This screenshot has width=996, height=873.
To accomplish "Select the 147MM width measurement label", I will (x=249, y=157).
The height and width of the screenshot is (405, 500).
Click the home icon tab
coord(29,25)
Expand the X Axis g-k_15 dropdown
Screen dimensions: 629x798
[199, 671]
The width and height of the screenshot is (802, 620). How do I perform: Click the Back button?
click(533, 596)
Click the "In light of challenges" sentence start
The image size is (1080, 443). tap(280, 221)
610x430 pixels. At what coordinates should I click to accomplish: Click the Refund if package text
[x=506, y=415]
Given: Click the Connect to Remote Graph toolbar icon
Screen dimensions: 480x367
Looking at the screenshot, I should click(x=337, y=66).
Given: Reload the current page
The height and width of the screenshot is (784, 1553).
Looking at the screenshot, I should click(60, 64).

> **What you are asked to do**:
What lines above hold the word "Given"? List them all.

> **Answer section**:
Given: Click the Connect to Remote Graph toolbar icon
Given: Reload the current page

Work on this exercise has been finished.